Loss of Smarc proteins impairs cerebellar development

Abstract

SMARCA4 (BRG1) and SMARCB1 (INI1) are tumor suppressor genes that are crucially involved in the formation of malignant rhabdoid tumors, such as atypical teratoid/rhabdoid tumor (AT/RT). AT/RTs typically affect infants and occur at various sites of the CNS with a particular frequency in the cerebellum. Here, granule neurons and their progenitors represent the most abundant cell type and are known to give rise to a subset of medulloblastoma, a histologically similar embryonal brain tumor. To test how Smarc proteins influence the development of granule neurons and whether this population may serve as cellular origin for AT/RTs, we specifically deleted Smarca4 and Smarcb1 in cerebellar granule cell precursors. Respective mutant mice displayed severe ataxia and motor coordination deficits, but did not develop any tumors. In fact, they suffered from a severely hypoplastic cerebellum due to a significant inhibition of granule neuron precursor proliferation. Molecularly, this was accompanied by an enhanced activity of Wnt/β-catenin signaling that, by itself, is known to cause a nearly identical phenotype. We further used an hGFAP-cre allele, which deleted Smarcb1 much earlier and in a wider neural precursor population, but we still did not detect any tumor formation in the CNS. In summary, our results emphasize cell-type-dependent roles of Smarc proteins and argue against cerebellar granule cells and other progeny of hGFAP-positive neural precursors as the cellular origin for AT/RTs.

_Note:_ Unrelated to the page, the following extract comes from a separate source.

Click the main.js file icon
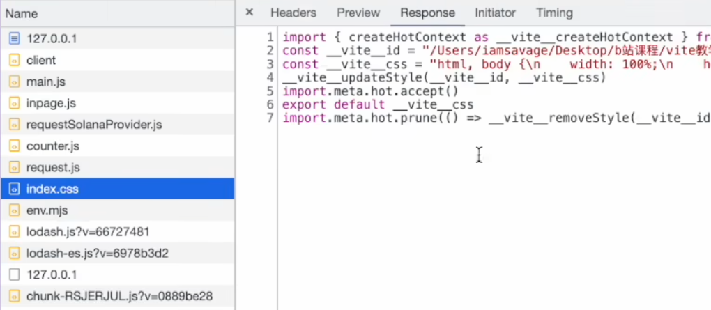The image size is (711, 310). click(15, 82)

Keywords: AT/RT; Smarc; brain; cerebellum; development; tumor.

Figure 1.

Loss of Smarcb1 in cerebellar granule cells results in a severe reduction of the cerebellar size. Cerebellar histopathology of control mice is normal (A, F) with the typical cortical layering (G, J) as visualized by H&E stains of P7 and P20 sagittal sections. Cre is strongly expressed in rostral parts (B), but less extensive in caudal lobes of control mice (C), and nuclear staining of Smarcb1 is retained in all control cells (D, E). In contrast, Math1-cre::Smarcb1^fl/fl mice display a severe phenotype in the Cre-expressing rostral parts of the cerebellum. At P7 and P20, a loss of normal architecture and blurred cortical layers are apparent (K, Q and R, U, respectively), which is caused by a loss of Smarcb1 protein expression in rostral parts and, to a lesser extent, in caudal parts of the cerebellum (L, M). Smarcb1 is particularly lost in Cre-positive cells (N–P), the overall number of NeuN-positive cells is severely decreased in Math1-cre::Smarcb1^fl/fl mice, and Purkinje cells are randomly distributed within the cerebellar cortex as compared with controls (H, I, S, T). With respect to histomorphology (V–X and AA–CC) and expression of NeuN and Calbindin (Y, Z, DD, EE), Math1-cre::Smarca4^fl/fl mice display changes that are similar, if not identical, to Math1-cre::Smarcb1^fl/fl mice. oEGL, Outer external granular layer; iEGL, inner external granular layer; ML, molecular layer; PCL, Purkinje cell layer; IGL, inner granular layer. Scale bars: A, K, 250 μm; B–E, L, M, 50 μm; F, Q, 500 μm; N–P, 10 μm; G–J, R–U, W–Z, BB, CC, DD, EE, 100 μm; V, AA,1 mm.

Figure 2.

Loss of Smarcb1 impairs proliferation and activates Wnt signaling in cerebellar granule cell precursors. Cerebellar granule cell precursors were isolated from Smarcb1^fl/fl mice on day P5, cultured, and transduced with IRES-GFP or Cre-IRES-GFP viruses. Thirty-six hours after transduction, cells were sorted for GFP-positive cells and experiments were performed. Cre-IRES-GFP-transduced cells displayed a severe reduction of Smarcb1 expression, as expected (A). Furthermore, proliferation was significantly decreased (B), and cells within the Cre-IRES-GFP condition were characterized by a massive upregulation of Wnt target genes Tcf4, Lef1, Dkk1, and Axin2. No significant changes were observed regarding the expression of Ink4a, Gli1, Gli2, Gli3 or Cyclin D1 (C).

Figure 3.

Loss of Smarcb1 in hGFAP-positive precursor cells similarly results in hypoplastic cerebella, but not in brain tumor formation. Cerebellar growth in hGFAP-cre::Smarcb1^fl/fl was dramatically decreased compared with controls (H&E stains of sagitally cut brains; A, B vs E, F) with lack of foliation and cortical lamination (C, D vs G, H). Moreover, we detected severe lamination disturbances and a thinning of the cerebral cortex (A vs E), indicating that Smarcb1 is similarly important for the development of the forebrain. Scale bars: A, E, 2 mm; B, 500 μm; F, 300 μm; C, D, G, H, 100 μm.